Graciela Pérez es la voz más potente y clara de los colectivos de desaparecidos en Tamaulipas. En seis años de búsqueda fundó la organización Ciencia Forense Ciudadana (CFC). Allí se capacitó para la búsqueda prospectiva sobre el terreno, para registrar los hallazgos humanos en campamentos de la delincuencia organizada, para buscar por medio de la sangre, del ADN, y creó un registro y un banco de datos genético ciudadano. “En Tamaulipas los que buscamos somos nosotras y nosotros familiares de personas desaparecidas; somos pocos porque el miedo es mucho, el desamparo es latente”, dice la activista galardonada con el Tulipán de los Derechos Humanos, reconocimiento otorgado por el gobierno de los Países Bajos.
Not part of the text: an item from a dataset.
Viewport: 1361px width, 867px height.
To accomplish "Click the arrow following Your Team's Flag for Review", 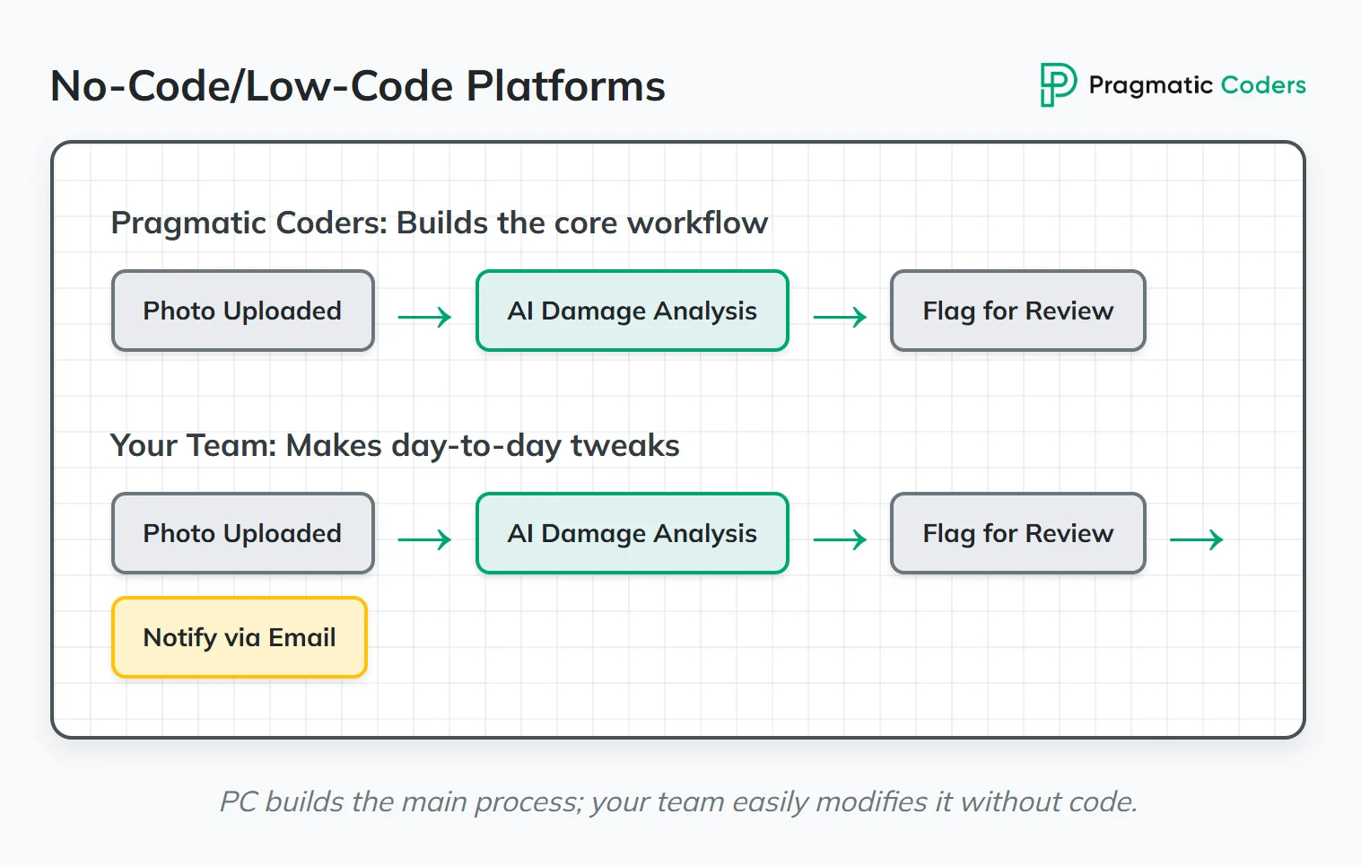I will (1197, 539).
Tamaulipas es el estado con más desaparecidos en México. El 18 por ciento de las personas no localizadas en el país fueron vistas por última vez en territorio tamaulipeco. Aquí –viendo el plano numérico- han ocurrido 139 Ayotzinapas1. Los testimonios y el alto porcentaje se magnifican al contabilizar los homicidios dolosos: 7.327 en los recientes doce años. Graciela, Eulalio, Carmen, Antonia, Olga, los buscadores y las buscadoras, reconocen que en los registros oficiales no están todos los casos. A ocho años de iniciado el ¿conflicto armado?, ¿guerra de baja intensidad o no convencional?, mujeres y hombres no han denunciado la muerte o desaparición de sus seres queridos.
Justo en la región donde Eulalio escarbó con sus manos, el 16 de abril de 2018 abrió el primer panteón forense “Unidos por el Recuerdo”. La Agencia de Cooperación Alemana y la Fundación de Antropología Forense de Guatemala participan en la exhumación y análisis de cadáveres o restos humanos. Los familiares tienen la esperanza de encontrar a sus hijos, hijas, papás, nietos, dentro de las fosas; esa es su ilusión. No esperan que el Estado castigue a los culpables. Ellas y ellos anhelan la paz de reencontrarse con sus seres queridos, la misma que hoy les da la búsqueda irrenunciable.
1. En septiembre de 2014, 43 estudiantes de la Escuela Normal Rural de Ayotzinapa (Iguala, México) desaparecieron después de violentos enfrentamientos con la policía, nueve personas más murieron y cerca de treinta resultaron heridas. Cuatro años más tarde, las familias de los estudiantes desaparecidos continúan su lucha para encontrar los cuerpos, para que se salga a la luz la verdad y para que se haga justicia.